Dec 27 2006
Saldy folks I ended up with a terrible Christmas cold which is making me miserable. So the posting is light (and light headed). The news out today is that the Russians are looking at how another exiled Oligarch, Leonid Nevzlin, may have played a role in the Litvinenko incident:
“A version is being looked at that those who ordered these crimes could be the same people who are on an international wanted list for serious and very serious crimes, one of whom is … Leonid Nevzlin,” Russia’s prosecutor-general’s office said in a statement posted on its Web site www.genproc.gov.ru.

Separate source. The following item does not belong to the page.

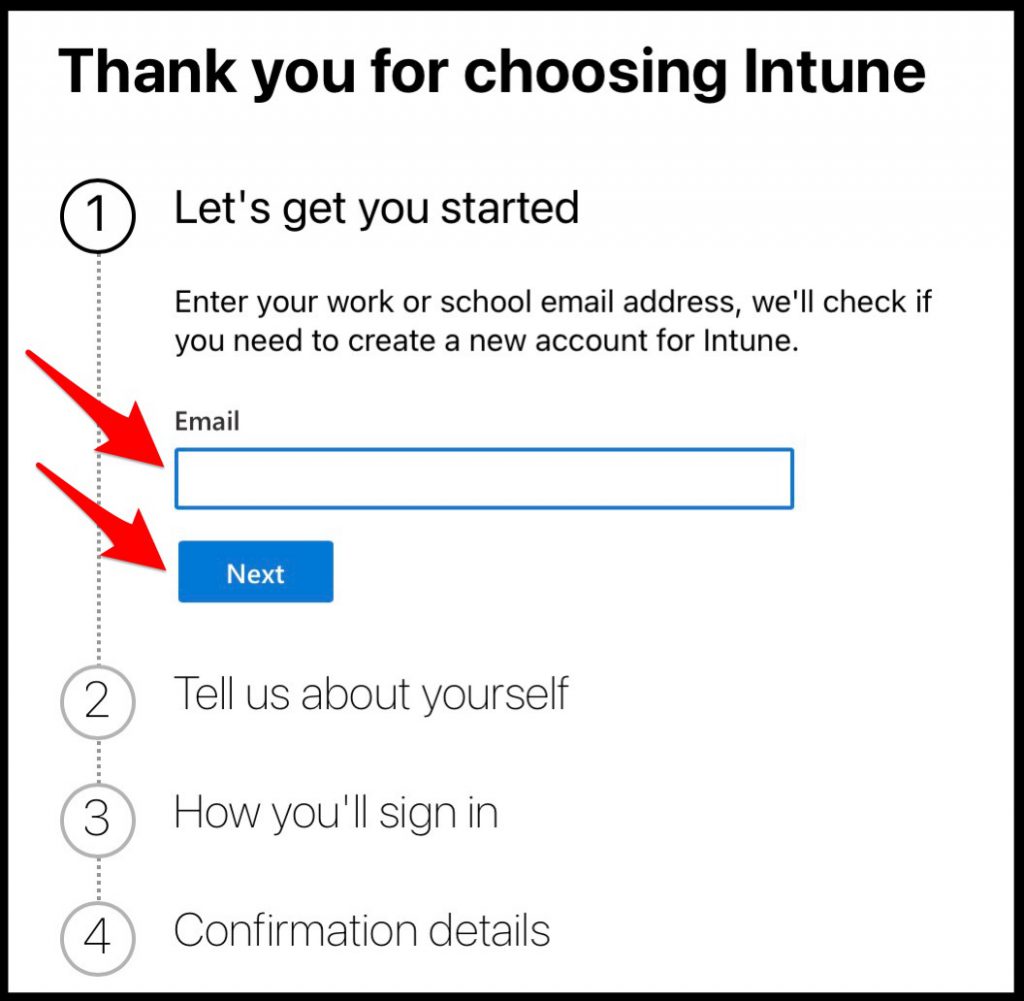The width and height of the screenshot is (1024, 1001).
Task: Click the step 1 circle icon
Action: tap(97, 215)
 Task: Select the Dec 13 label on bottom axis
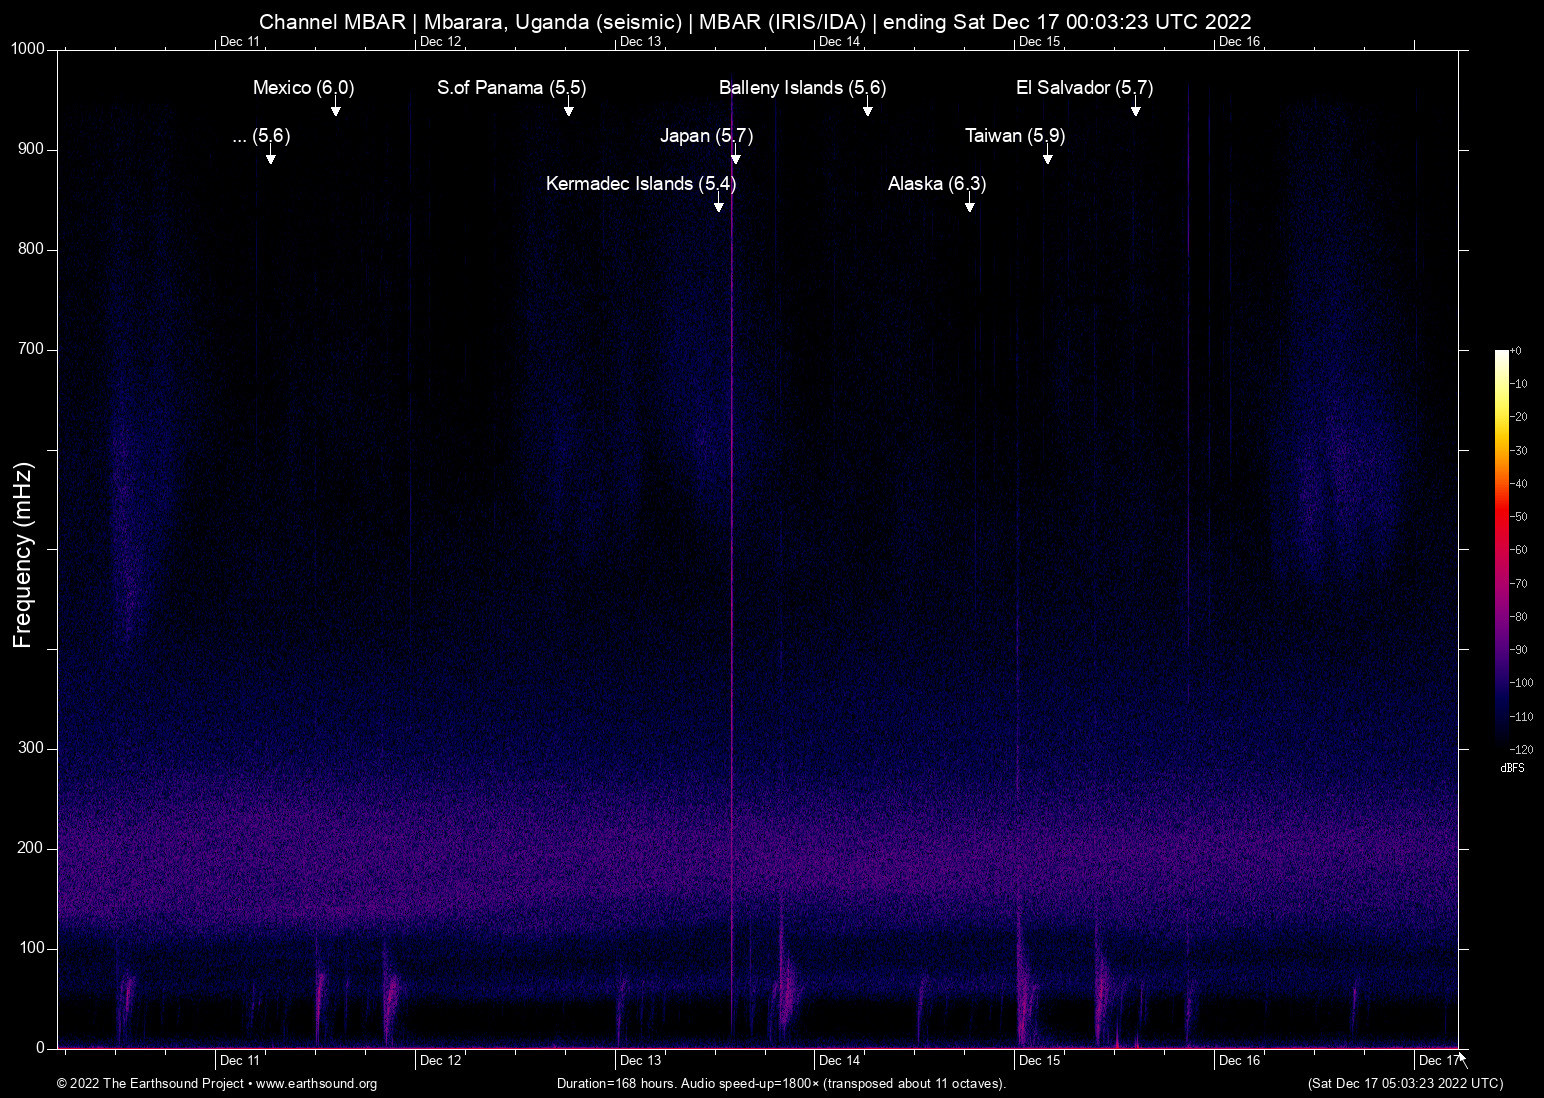pyautogui.click(x=640, y=1060)
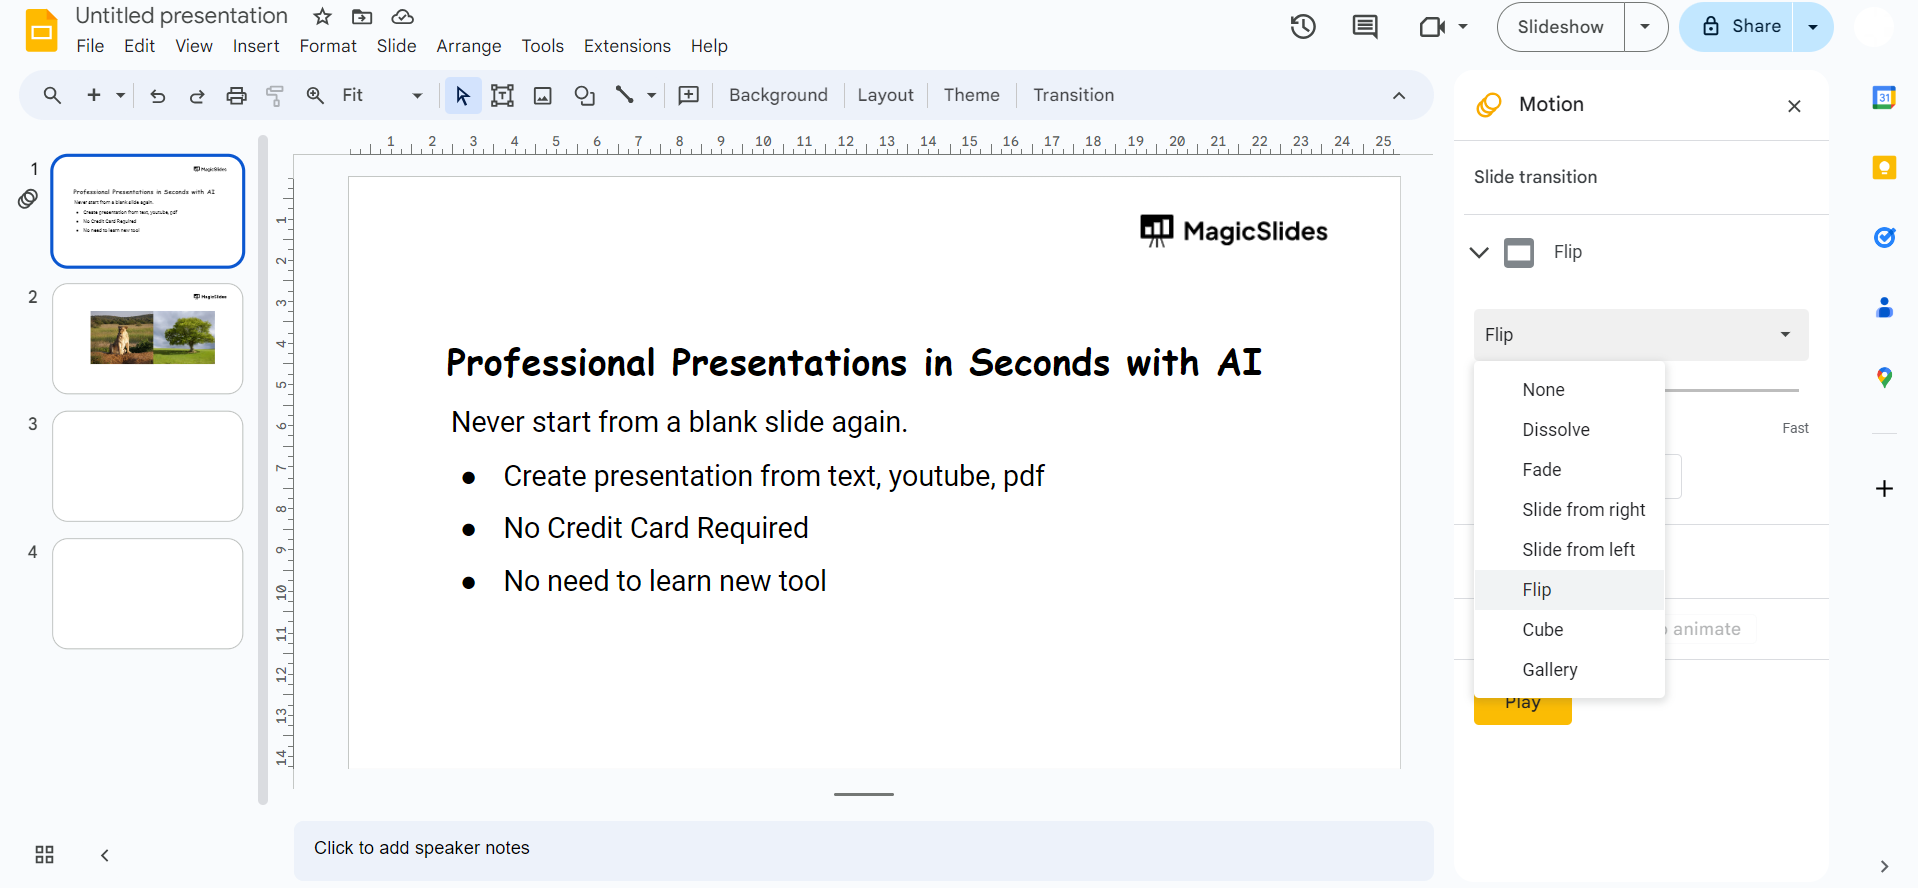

Not being a fan of any scenario where Polonium 210 is used for an assassination, I am warming to the idea that Litvinenko was assassinated by poisoning, which possible exposed a Polonium smuggling ring. But I still think all of this is the accidental exposure of a smuggling ring, with assassination as low probability possibility as a marginal issue. What struck my curiousity (and hopefully my readers with a few more neurons firing than I have going at the moment will delve into) is this new Mercury evidence:
The prosecutor general’s office said traces of evaporated mercury had been found in cars, flats, cottages and offices in both Moscow and London. It did not say who owned or used the properties.
Significant amounts of polonium 210 were found in Litvinenko’s body after his death, but it was unclear what role mercury could have played.